> _Supplied information_:
>>>>>

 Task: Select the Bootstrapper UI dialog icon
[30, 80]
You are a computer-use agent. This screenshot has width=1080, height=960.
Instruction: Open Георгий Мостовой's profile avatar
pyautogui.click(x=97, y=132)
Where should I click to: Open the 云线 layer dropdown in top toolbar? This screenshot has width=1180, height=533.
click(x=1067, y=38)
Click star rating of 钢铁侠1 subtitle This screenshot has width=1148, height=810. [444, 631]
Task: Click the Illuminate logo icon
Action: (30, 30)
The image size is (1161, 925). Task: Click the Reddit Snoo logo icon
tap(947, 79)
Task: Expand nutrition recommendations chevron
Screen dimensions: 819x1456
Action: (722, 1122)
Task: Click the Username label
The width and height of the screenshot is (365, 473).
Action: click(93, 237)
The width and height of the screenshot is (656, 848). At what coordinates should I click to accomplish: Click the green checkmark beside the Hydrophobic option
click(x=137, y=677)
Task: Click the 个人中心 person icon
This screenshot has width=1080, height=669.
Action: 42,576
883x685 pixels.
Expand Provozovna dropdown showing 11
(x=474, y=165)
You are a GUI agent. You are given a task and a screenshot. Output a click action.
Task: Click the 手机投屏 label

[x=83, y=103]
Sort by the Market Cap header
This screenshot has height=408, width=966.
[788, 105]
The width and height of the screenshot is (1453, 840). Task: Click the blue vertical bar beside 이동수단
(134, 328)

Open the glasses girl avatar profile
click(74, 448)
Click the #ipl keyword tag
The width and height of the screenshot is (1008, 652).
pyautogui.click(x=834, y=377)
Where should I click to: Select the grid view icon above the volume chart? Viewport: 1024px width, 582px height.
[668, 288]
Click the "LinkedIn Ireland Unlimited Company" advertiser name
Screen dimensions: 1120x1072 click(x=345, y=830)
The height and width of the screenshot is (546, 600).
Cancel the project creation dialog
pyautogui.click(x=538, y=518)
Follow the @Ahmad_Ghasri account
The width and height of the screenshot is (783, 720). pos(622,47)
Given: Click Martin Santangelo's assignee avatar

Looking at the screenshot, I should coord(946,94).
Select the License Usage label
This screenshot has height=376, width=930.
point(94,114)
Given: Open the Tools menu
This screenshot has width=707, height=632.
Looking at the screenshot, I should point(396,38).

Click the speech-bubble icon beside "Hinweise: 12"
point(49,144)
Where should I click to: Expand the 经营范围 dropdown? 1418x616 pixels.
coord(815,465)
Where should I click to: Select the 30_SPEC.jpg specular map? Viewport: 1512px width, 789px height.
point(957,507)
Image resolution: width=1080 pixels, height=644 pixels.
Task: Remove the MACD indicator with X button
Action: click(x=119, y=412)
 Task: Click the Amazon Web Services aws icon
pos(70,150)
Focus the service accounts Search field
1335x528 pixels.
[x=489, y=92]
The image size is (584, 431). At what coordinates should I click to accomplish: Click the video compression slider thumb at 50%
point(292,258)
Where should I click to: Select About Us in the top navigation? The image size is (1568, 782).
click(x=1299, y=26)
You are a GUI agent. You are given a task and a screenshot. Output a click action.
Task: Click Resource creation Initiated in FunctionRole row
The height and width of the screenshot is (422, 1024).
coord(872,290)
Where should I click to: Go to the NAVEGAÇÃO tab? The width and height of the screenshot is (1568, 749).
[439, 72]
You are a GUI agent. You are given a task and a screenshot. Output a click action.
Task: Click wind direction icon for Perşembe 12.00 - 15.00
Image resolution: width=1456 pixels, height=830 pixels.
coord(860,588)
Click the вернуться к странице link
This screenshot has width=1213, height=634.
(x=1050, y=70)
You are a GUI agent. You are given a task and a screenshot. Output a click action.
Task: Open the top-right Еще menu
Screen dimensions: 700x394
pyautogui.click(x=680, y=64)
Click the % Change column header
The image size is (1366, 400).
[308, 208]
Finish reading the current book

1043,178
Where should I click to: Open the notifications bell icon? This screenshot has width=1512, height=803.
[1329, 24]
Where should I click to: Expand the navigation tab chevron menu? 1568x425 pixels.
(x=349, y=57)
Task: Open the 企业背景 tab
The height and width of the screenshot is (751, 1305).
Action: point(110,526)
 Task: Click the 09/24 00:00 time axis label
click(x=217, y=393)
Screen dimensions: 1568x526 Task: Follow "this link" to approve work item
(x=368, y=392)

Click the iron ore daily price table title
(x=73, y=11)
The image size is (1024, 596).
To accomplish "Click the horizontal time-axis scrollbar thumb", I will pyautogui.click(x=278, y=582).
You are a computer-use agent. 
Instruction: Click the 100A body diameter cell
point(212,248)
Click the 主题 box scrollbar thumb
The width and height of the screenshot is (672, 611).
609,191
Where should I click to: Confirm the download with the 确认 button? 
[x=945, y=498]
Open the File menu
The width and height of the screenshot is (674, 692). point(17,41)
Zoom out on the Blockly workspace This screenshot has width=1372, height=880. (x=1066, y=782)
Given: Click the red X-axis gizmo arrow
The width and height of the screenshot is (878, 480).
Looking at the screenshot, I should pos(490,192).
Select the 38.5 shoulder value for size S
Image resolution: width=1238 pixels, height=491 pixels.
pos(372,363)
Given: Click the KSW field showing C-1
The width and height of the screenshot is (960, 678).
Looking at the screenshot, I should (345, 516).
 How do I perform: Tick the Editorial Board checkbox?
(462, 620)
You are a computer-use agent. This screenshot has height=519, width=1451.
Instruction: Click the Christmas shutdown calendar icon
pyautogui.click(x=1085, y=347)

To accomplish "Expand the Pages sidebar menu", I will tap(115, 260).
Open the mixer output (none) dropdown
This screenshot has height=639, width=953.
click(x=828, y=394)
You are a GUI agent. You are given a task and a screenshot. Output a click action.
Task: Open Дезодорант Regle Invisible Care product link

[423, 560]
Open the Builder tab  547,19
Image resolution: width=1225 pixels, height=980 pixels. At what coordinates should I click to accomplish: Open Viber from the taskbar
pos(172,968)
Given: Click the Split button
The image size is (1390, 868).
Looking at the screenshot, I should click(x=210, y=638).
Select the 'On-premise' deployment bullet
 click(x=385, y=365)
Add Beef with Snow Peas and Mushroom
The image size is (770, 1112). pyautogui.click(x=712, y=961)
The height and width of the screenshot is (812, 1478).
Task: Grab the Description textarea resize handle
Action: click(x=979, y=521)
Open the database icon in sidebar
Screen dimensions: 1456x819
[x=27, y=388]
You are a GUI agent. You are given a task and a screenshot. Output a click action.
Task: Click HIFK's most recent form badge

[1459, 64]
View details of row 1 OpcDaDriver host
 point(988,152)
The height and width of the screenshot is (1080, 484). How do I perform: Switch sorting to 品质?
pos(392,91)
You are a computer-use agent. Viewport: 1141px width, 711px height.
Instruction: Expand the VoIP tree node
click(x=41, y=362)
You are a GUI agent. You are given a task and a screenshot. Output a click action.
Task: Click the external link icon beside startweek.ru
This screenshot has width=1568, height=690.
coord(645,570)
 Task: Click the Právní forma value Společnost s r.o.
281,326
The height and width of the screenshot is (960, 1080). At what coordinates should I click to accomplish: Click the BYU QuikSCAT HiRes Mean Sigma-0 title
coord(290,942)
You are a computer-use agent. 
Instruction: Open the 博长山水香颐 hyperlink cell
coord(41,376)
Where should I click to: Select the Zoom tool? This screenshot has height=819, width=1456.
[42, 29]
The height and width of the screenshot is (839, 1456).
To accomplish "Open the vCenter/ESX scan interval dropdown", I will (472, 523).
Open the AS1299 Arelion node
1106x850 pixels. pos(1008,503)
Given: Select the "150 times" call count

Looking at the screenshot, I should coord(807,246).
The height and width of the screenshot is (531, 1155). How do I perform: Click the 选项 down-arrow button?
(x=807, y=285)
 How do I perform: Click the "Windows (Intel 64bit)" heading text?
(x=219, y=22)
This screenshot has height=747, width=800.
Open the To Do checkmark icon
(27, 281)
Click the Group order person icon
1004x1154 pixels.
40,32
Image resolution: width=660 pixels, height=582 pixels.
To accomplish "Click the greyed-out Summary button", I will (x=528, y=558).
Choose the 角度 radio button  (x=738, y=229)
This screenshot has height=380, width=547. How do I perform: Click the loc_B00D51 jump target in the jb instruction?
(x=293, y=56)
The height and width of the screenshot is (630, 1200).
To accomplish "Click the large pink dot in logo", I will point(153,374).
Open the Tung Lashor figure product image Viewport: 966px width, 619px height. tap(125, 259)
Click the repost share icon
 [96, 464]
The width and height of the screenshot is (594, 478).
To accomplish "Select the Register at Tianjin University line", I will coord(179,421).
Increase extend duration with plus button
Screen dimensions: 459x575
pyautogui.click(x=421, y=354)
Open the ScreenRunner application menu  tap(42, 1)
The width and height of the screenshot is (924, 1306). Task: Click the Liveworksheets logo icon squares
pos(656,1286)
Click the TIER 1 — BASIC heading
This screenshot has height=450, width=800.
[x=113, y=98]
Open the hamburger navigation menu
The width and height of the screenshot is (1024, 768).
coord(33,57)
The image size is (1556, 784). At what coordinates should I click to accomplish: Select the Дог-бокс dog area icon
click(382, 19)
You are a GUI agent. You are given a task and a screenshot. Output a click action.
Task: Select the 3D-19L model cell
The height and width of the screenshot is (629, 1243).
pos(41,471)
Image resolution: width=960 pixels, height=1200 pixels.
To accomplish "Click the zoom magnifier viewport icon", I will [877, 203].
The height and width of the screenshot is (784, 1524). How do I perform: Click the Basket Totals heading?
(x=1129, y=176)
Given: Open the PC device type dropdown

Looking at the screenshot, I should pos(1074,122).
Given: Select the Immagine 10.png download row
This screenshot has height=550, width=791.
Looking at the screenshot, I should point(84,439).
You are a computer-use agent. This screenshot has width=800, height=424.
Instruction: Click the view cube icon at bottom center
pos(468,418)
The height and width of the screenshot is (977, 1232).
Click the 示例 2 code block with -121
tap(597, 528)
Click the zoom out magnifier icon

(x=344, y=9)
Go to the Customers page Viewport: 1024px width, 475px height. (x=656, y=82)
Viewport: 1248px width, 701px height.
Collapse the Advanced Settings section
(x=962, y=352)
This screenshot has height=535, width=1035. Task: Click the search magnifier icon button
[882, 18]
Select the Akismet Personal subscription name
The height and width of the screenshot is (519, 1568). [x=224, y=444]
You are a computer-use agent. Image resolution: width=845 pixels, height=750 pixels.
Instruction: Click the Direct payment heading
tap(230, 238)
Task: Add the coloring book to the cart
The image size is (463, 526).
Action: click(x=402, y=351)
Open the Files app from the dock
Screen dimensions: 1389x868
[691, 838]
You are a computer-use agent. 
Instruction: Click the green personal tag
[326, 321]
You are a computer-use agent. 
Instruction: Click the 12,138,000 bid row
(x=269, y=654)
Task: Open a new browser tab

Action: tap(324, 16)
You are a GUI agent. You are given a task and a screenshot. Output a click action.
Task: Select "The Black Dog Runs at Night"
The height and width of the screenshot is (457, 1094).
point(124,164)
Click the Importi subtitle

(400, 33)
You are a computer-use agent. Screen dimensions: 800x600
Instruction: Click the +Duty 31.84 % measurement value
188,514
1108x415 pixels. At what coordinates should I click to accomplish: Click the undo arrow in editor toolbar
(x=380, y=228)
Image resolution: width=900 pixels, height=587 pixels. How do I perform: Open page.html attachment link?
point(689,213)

<<<<<

Find "computer" in the preceding records. Copy each line that holds it.

You are a computer-use agent. This screenshot has width=1080, height=960.
You are a computer-use agent. 
You are a computer-use agent. This screenshot has height=519, width=1451.
You are a computer-use agent. Viewport: 1141px width, 711px height.
You are a computer-use agent. 
You are a computer-use agent. This screenshot has width=800, height=424.
You are a computer-use agent. Image resolution: width=845 pixels, height=750 pixels.
You are a computer-use agent. 
You are a computer-use agent. 
You are a computer-use agent. Screen dimensions: 800x600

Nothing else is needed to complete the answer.